暫く黙っていると、ロータル侯爵はまたもや同じ台詞を繰り返し始める。


「実は……我が娘が盗賊ハイエナに拐われてしまったんだ…… どうか我が娘を盗賊の下から救い出してくれないだろうか……?」


ま・さ・か・の‼︎NPC扱い⁉︎⁉︎⁉︎

ロータル侯爵は延々と、延々と同じ台詞を繰り返し続ける。

いっそ狂気すら感じるその姿にドン引いていると、風の大精霊が頬を引き攣らせながら耳元で囁く。


『これ、受けないと永遠に終わらないらしいよ。ルイン君、引き受けますって言って‼︎』

「ひ、引き受けます‼︎」

「おぉ、そうか‼︎ありがとうございます、勇者様‼︎ハイエナの根城はここにあります。どうか我が娘を救い出してください‼︎」


そこから先も最初のように早かったわ。

地図を持たされ、支度金を持たされ、領主館の前にポポイッと放り出された私達。

ルインは若干遠い目をしながら、呆れ様子で呟いた。


「誘拐された場合って初動が大事なのに……根城も分かってんなら、自分達で助けられるんじゃ……?」

「……ルイン。
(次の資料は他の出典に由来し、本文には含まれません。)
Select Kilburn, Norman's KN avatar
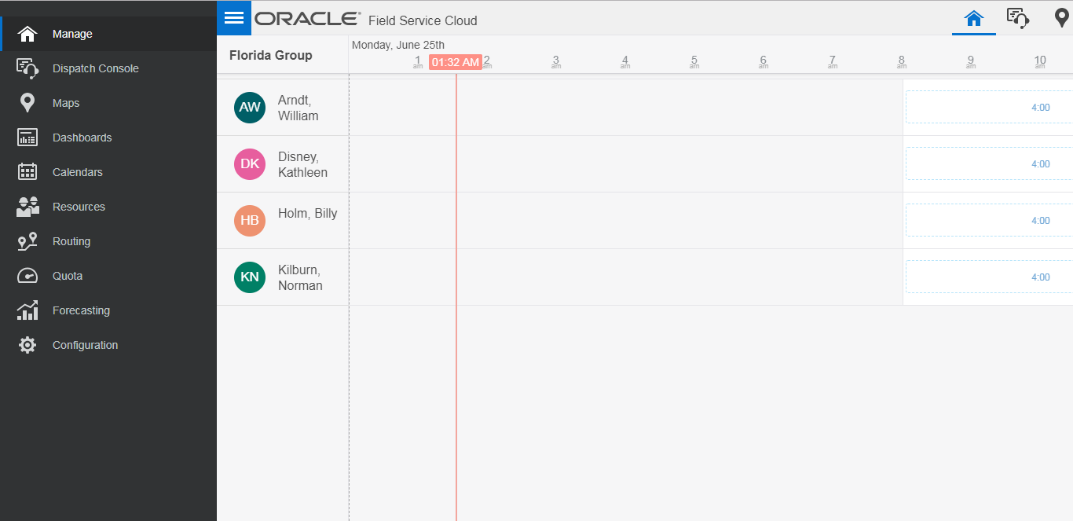This screenshot has width=1073, height=521. click(250, 277)
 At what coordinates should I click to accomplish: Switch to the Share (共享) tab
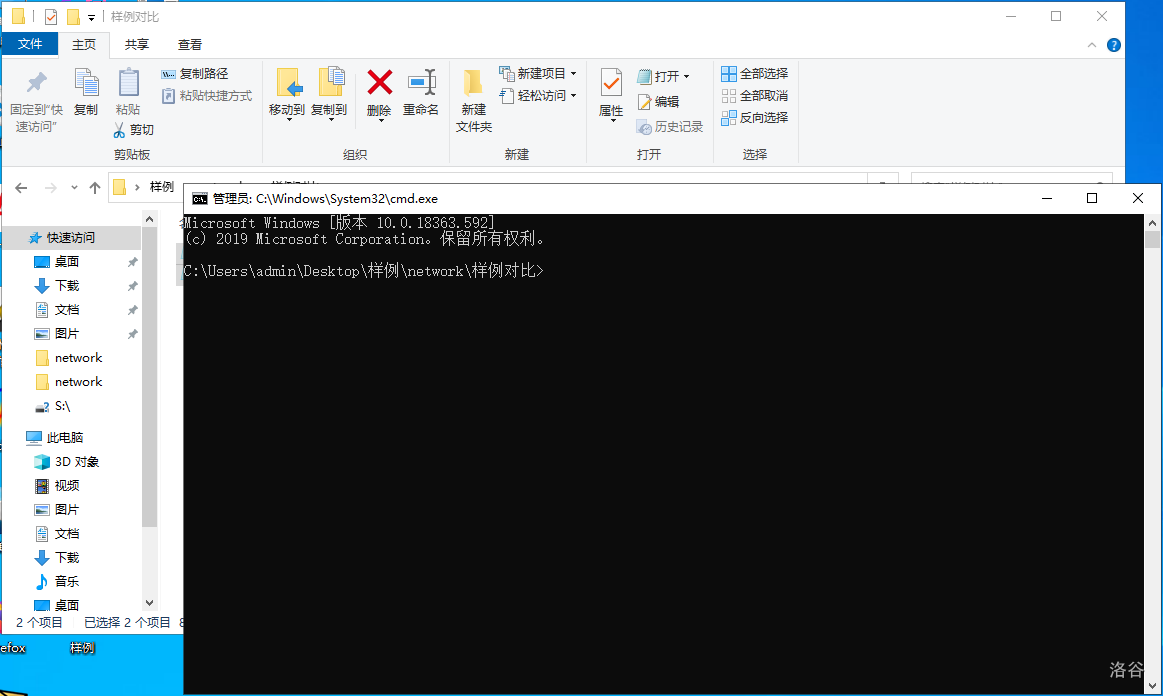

ルインの言ってることの方が正しいけれど、これはほら……。精霊王が望む展開シナリオだから……」

「……改めて……面倒くさいなって、思っちゃったよ。シエラ」

「そうね……面倒くさいわね……ルイン……」

『本当にねぇ〜……』



そう会話を交わしつつ、全員が遠い目をしながら空を見上げる。

陰鬱な空気を纏う私達に反して、見上げた空はどこまでも晴れ晴れとしていたわ……。